TASK MATERIAL =>
━━━━━━━━━━

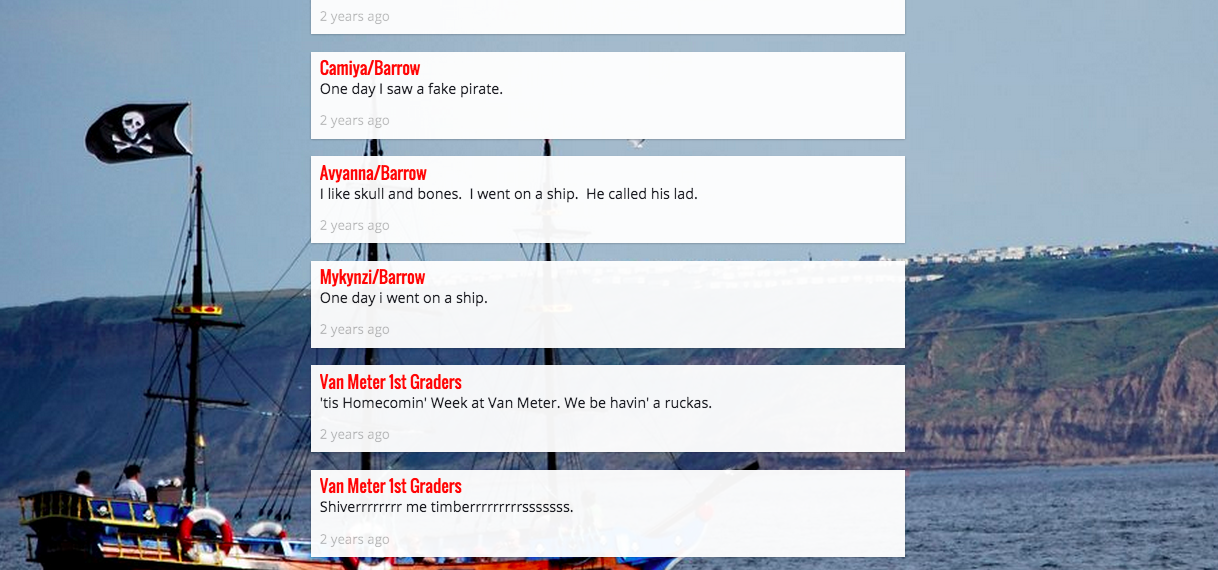Click the timestamp under Avyanna/Barrow post

coord(355,226)
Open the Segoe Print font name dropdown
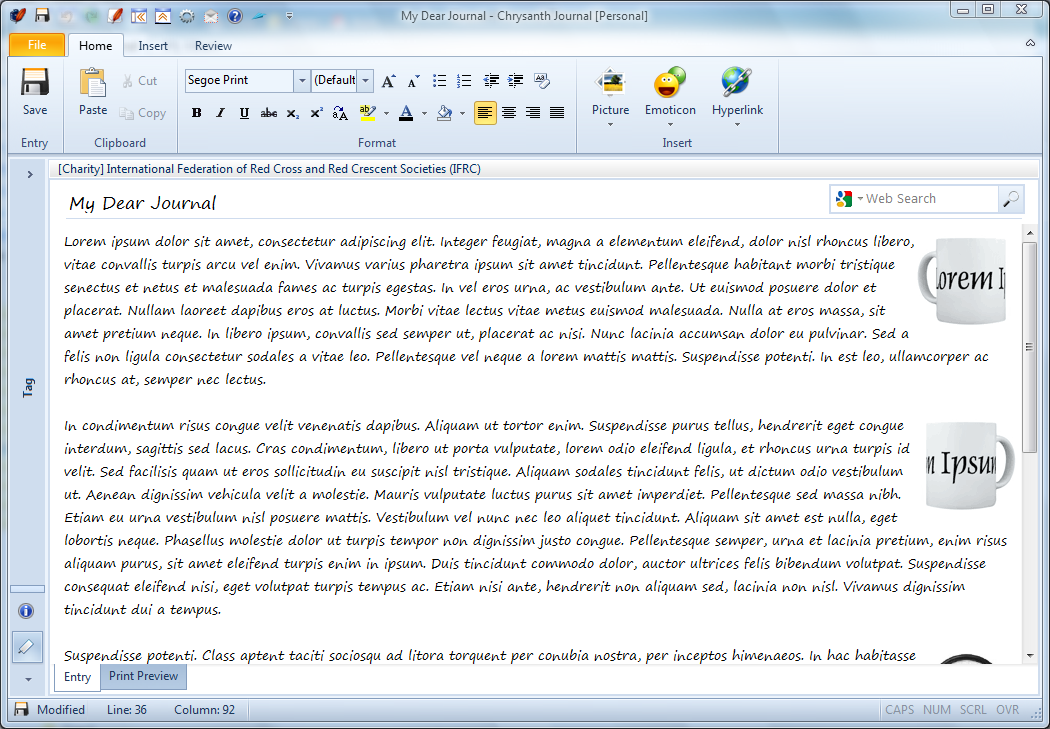1050x729 pixels. (x=301, y=80)
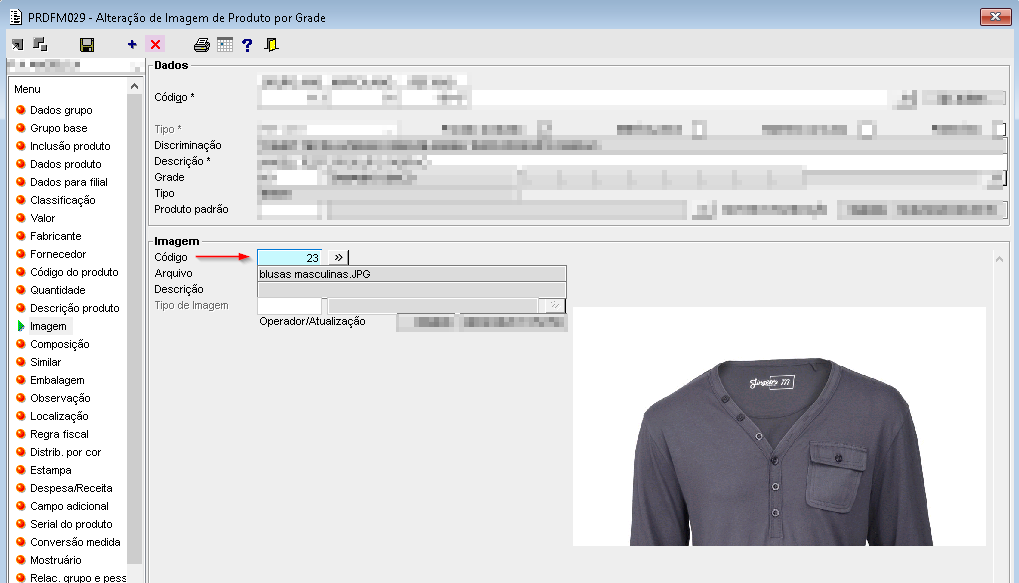The height and width of the screenshot is (583, 1019).
Task: Open the Tipo de Imagem dropdown
Action: pyautogui.click(x=552, y=305)
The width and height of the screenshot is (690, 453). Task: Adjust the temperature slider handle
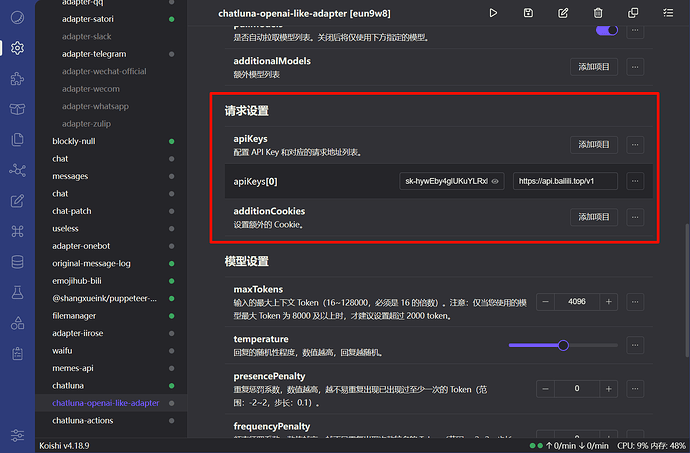(563, 345)
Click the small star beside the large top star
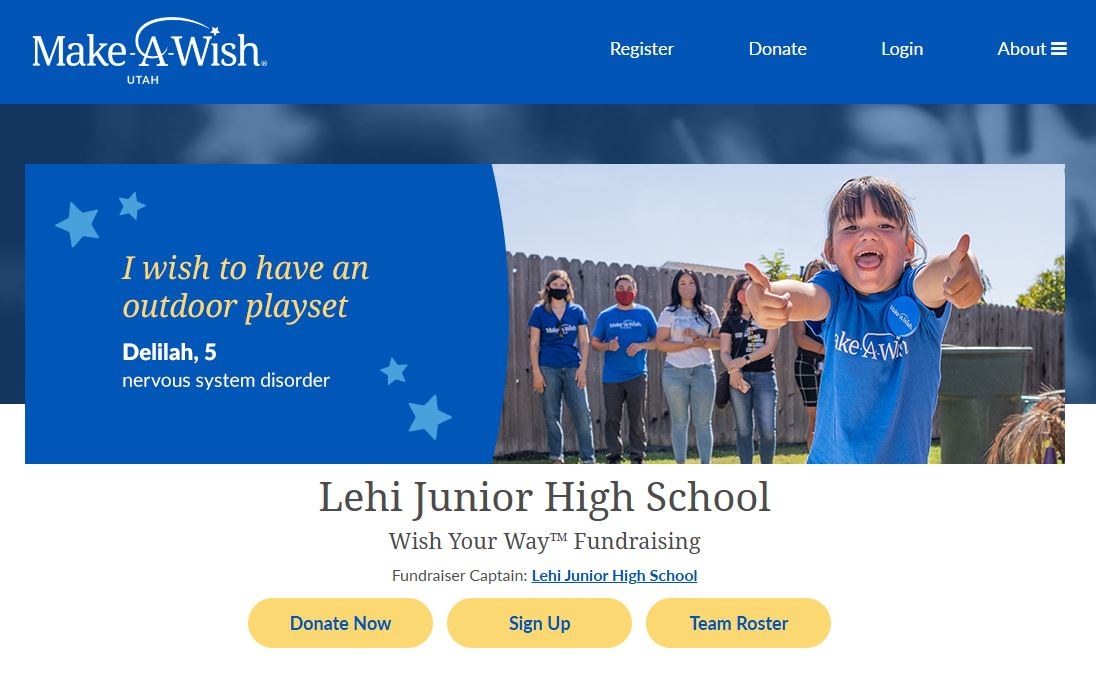The height and width of the screenshot is (687, 1096). coord(131,205)
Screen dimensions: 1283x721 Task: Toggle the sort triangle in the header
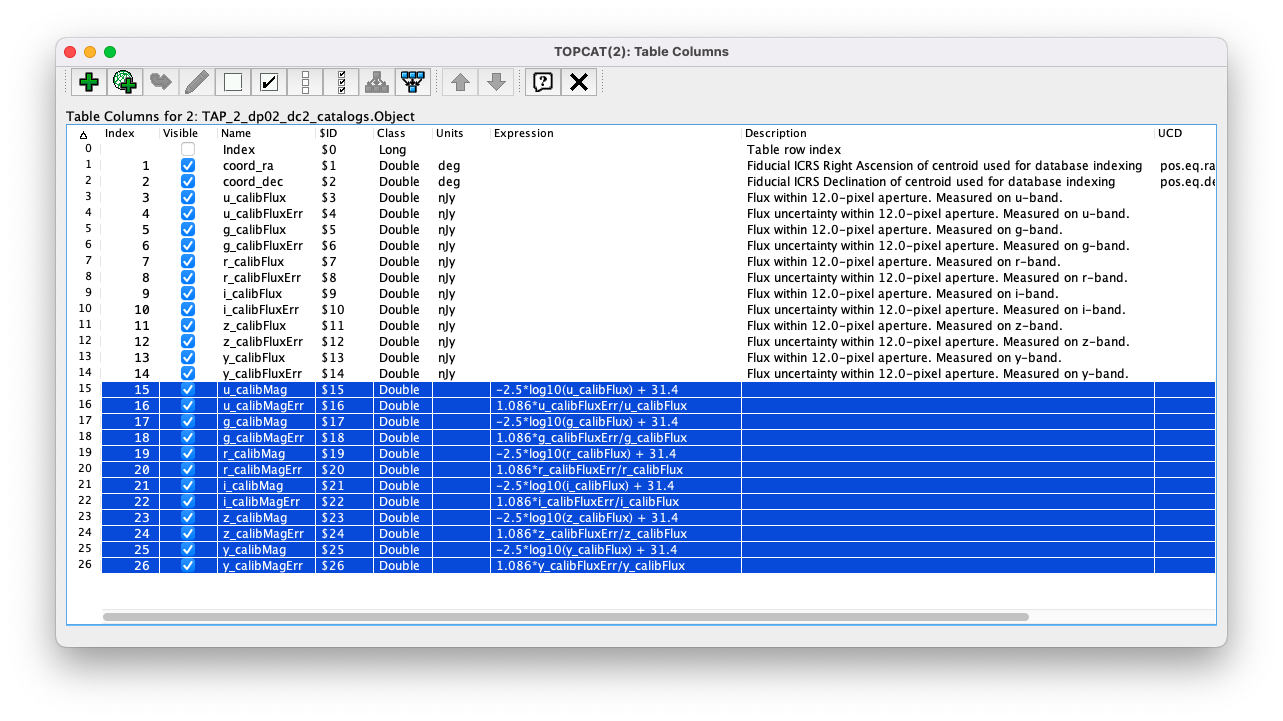[x=82, y=132]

━━━━━━━━━━

EXERCISE REQUIREMENTS => From the line holding "Open the Segoe Print font name dropdown" through the last line of the material above, each line should be written out exactly, both included; omit the pictures.

RESPONSE FOR THIS EXERCISE =>
Open the Segoe Print font name dropdown
1050x729 pixels. (x=301, y=80)
The height and width of the screenshot is (583, 1019).
Task: Open the Tipo de Imagem dropdown
Action: pyautogui.click(x=552, y=305)
The width and height of the screenshot is (690, 453). Task: Adjust the temperature slider handle
(563, 345)
Click the small star beside the large top star
The height and width of the screenshot is (687, 1096). coord(131,205)
Screen dimensions: 1283x721 Task: Toggle the sort triangle in the header
[x=82, y=132]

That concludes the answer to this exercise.